[EXERCISE AIM]:
Write only the number of lines in the entries below that contain the string "Toggle".

[Dataset records]
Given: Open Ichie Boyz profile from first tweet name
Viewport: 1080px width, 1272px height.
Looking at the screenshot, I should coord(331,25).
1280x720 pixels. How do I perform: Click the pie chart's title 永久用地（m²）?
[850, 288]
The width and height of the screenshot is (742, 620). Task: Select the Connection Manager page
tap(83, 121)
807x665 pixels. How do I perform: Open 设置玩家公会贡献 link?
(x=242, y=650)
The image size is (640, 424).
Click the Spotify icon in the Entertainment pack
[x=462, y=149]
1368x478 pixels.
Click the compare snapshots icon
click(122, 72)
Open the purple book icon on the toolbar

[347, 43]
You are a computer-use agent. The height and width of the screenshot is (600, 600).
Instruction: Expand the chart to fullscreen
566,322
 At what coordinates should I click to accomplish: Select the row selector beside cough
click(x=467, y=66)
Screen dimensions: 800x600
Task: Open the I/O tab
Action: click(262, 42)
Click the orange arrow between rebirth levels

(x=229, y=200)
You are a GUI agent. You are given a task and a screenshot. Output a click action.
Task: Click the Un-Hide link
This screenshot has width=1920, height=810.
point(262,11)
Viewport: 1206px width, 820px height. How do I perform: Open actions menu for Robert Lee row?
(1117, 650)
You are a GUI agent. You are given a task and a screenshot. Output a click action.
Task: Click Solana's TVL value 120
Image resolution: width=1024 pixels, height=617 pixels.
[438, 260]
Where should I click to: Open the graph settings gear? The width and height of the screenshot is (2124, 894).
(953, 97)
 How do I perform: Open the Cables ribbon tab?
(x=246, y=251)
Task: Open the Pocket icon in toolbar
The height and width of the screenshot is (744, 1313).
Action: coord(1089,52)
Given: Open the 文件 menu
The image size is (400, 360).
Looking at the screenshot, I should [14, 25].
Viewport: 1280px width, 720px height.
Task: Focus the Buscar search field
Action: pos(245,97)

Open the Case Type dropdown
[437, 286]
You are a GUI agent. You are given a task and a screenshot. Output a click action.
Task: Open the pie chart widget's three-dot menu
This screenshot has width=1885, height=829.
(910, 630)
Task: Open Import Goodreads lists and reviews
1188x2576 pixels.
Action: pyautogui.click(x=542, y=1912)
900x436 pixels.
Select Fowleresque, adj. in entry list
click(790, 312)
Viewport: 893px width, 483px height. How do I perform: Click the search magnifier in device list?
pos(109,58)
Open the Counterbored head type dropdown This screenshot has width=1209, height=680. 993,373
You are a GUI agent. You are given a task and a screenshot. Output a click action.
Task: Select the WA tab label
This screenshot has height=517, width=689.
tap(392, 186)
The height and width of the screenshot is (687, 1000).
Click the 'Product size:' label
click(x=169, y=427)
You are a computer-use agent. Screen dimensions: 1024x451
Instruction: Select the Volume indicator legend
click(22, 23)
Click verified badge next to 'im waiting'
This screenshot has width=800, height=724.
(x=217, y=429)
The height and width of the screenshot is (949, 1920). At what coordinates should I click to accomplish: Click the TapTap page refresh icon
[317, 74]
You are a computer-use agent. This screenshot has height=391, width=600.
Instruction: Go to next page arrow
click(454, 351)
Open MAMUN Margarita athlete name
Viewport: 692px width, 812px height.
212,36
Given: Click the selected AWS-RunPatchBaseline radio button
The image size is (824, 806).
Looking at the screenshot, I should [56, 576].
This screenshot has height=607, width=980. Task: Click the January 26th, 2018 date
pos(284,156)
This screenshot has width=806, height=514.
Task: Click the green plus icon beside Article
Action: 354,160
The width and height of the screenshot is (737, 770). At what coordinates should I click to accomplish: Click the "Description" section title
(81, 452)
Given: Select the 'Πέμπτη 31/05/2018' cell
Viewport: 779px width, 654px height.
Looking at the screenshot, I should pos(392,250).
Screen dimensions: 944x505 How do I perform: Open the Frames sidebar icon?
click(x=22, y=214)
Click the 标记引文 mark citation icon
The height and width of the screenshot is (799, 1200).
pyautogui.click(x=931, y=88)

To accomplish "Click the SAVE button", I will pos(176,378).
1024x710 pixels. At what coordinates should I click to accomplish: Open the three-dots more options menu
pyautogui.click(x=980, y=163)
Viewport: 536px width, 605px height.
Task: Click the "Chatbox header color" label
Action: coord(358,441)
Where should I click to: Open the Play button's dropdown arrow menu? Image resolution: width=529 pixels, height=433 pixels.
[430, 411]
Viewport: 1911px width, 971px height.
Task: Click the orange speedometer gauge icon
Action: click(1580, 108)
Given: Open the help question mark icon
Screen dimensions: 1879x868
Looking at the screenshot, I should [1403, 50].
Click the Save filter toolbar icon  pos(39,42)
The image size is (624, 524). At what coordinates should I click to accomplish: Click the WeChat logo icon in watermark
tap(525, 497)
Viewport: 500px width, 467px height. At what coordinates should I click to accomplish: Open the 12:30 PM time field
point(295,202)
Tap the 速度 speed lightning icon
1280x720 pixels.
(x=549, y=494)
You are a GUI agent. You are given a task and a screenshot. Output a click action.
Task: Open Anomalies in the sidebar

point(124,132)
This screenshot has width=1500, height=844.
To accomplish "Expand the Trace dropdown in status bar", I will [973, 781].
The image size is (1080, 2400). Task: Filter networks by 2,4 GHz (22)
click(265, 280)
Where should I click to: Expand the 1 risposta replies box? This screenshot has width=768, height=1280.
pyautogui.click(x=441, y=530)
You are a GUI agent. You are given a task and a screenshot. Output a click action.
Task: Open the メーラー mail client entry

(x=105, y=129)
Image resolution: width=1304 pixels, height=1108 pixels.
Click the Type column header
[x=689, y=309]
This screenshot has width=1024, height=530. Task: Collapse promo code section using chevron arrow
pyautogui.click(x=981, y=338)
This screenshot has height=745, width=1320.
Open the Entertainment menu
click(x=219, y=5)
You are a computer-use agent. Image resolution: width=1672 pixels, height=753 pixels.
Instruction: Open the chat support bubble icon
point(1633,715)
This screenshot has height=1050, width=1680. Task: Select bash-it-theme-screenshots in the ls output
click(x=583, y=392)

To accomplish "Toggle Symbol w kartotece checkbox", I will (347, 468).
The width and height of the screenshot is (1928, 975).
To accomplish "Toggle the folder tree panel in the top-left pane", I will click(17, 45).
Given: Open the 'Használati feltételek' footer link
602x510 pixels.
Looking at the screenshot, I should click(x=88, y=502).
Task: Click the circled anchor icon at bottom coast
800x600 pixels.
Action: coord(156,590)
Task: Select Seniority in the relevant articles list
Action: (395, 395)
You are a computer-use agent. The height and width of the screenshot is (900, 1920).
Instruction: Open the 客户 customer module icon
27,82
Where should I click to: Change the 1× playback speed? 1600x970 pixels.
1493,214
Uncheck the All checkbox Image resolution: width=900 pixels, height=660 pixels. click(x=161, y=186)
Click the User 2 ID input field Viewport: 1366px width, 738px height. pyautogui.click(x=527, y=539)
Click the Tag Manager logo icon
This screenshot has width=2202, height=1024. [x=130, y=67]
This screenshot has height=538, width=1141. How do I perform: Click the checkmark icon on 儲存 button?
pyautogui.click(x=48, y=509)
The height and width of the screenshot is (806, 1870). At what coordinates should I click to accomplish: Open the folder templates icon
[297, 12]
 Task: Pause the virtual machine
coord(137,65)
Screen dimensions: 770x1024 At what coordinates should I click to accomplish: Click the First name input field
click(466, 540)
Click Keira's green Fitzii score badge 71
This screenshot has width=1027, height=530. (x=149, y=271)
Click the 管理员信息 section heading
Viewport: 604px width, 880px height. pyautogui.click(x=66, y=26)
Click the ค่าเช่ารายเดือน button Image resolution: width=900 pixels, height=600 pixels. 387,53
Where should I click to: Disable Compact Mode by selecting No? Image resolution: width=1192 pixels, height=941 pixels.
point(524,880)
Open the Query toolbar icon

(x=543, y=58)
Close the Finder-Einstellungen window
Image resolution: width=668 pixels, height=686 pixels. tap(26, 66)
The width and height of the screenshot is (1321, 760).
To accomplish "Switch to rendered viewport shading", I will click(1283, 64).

[ANSWER TO THIS TASK]:
2